Unrest simmers in Burkina Faso after reported coup
Ouagadougou (AFP) – Security forces fired tear gas to disperse angry protesters outside the French embassy in Burkina Faso’s capital on Sunday, as unrest simmered in the impoverished West African nation following a reported second coup this year.
The latest unrest began on Friday, when junior military officers announced they had toppled the country’s junta leader, sparking deep concern among world powers over the latest coup to hit the Sahel region battling a growing Islamist insurgency.
In comments late on Saturday, the junta leader, Paul-Henri Sandaogo Damiba, said he had no intention of giving up power and urged the officers to “come to their senses”.
His comments came shortly after the army general staff dismissed the coup as an “internal crisis” within the military and said dialogue was “ongoing” to remedy the situation.
The capital remained tense overnight, with demonstrators gathering on the main roads of Ouagadougou as a helicopter hovered above.

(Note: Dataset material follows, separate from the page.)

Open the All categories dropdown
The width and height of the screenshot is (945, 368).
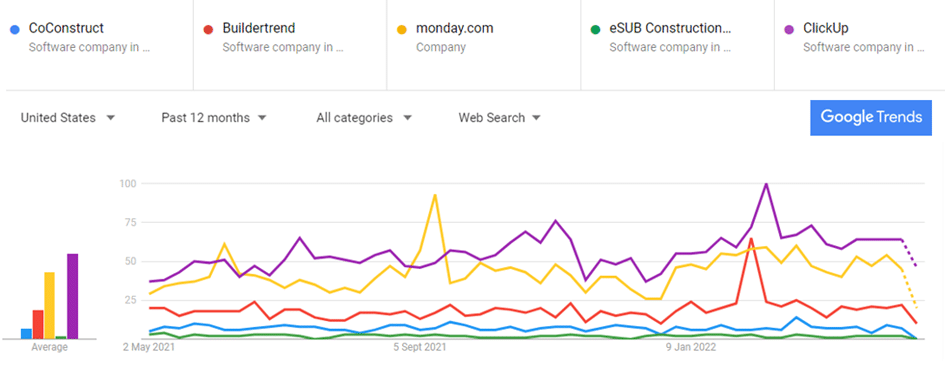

The junior officers had accused Damiba of having hidden at a military base of former colonial power France to plot a “counteroffensive,” charges that he and France denied. Damiba did not provide details of his whereabouts.
On Sunday, dozens of supporters of the new self-proclaimed putsch leader, Ibrahim Traore, gathered at the French embassy in the capital.
Security forces fired tear gas from inside the compound to disperse the protesters after they set fire to barriers outside and lobbed rocks at the structure, with some trying to scale the fence, according to an AFP reporter on the scene.
There were no immediate reports of injuries.
The French foreign ministry condemned “the violence against our embassy in the strongest terms” by “hostile demonstrators manipulated by a disinformation campaign against us.”
It marked a third incident against a France-linked building in two days. On Saturday, a fire was seen outside the French embassy and witnesses said a fire also broke out in front of the French Institute in the western city of Bobo-Dioulasso.
In announcing their putsch, the officers accused Damiba of failing to quell jihadist attacks in the country.